Recruitment of IRAP into the vesicular fraction in undifferentiated
3T3-L1 cells. A, wild type (wt) 3T3-L1 cells as well as
3T3-L1 cells stably expressing sortilin (S cells) and sortilin together with
Glut4 (GS cells) were homogenized and centrifuged at 16,000 × g
for 20 min. Pellets of this centrifugation (30 μg) were separated by PAGE,
and proteins were detected on the same membrane by sequential rounds of
Western blotting. Supernatant (200-400 μg in different experiments) was
centrifuged in a 10-30% linear sucrose gradient for 65 min in a Sorvall
TST60.4 rotor at 48,000 rpm. The arrow indicates the direction of
sedimentation. Gradient fractions, including the pellet of this centrifugation
(P) were separated by PAGE. IRAP, sortilin, Glut4, and cellugyrin
from each cell line were detected on the same membrane by sequential rounds of
Western blotting. B, total protein lysates of wild type, G, and GS
pre-adipocytes (50 μg each) were analyzed by Western blotting.
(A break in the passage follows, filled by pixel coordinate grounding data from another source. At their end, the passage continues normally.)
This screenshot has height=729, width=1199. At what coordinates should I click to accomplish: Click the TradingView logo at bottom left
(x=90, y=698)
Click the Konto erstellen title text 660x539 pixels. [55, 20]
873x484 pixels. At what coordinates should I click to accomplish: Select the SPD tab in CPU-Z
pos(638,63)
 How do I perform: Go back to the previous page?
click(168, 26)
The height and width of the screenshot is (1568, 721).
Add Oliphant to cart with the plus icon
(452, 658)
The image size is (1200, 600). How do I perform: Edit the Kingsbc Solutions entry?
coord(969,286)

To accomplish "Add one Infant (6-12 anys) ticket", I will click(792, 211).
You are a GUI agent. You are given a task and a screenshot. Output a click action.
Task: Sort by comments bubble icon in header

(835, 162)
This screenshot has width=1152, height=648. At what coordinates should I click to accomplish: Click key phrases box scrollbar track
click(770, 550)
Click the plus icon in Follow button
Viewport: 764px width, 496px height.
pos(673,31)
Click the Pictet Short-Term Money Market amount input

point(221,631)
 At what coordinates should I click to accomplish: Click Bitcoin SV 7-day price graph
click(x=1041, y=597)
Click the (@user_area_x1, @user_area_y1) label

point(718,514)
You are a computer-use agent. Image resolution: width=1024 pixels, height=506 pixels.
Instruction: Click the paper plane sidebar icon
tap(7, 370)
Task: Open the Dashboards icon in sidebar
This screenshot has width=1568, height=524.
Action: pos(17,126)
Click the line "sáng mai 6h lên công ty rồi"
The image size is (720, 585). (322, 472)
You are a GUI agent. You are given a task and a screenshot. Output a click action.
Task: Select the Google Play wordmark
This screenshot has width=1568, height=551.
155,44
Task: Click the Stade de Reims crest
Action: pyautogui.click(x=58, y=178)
C,
quantification of data shown in panels A and B (mean values
± S.E. of two (S cells) or three (wild type and GS cells) independent
experiments). a.u., arbitrary units. D, the levels of IRAP
mRNA were determined in wild type and GS pre-adipocytes by quantitative real
time PCR and normalized by glyceraldehyde-3-phosphate dehydrogenase mRNA.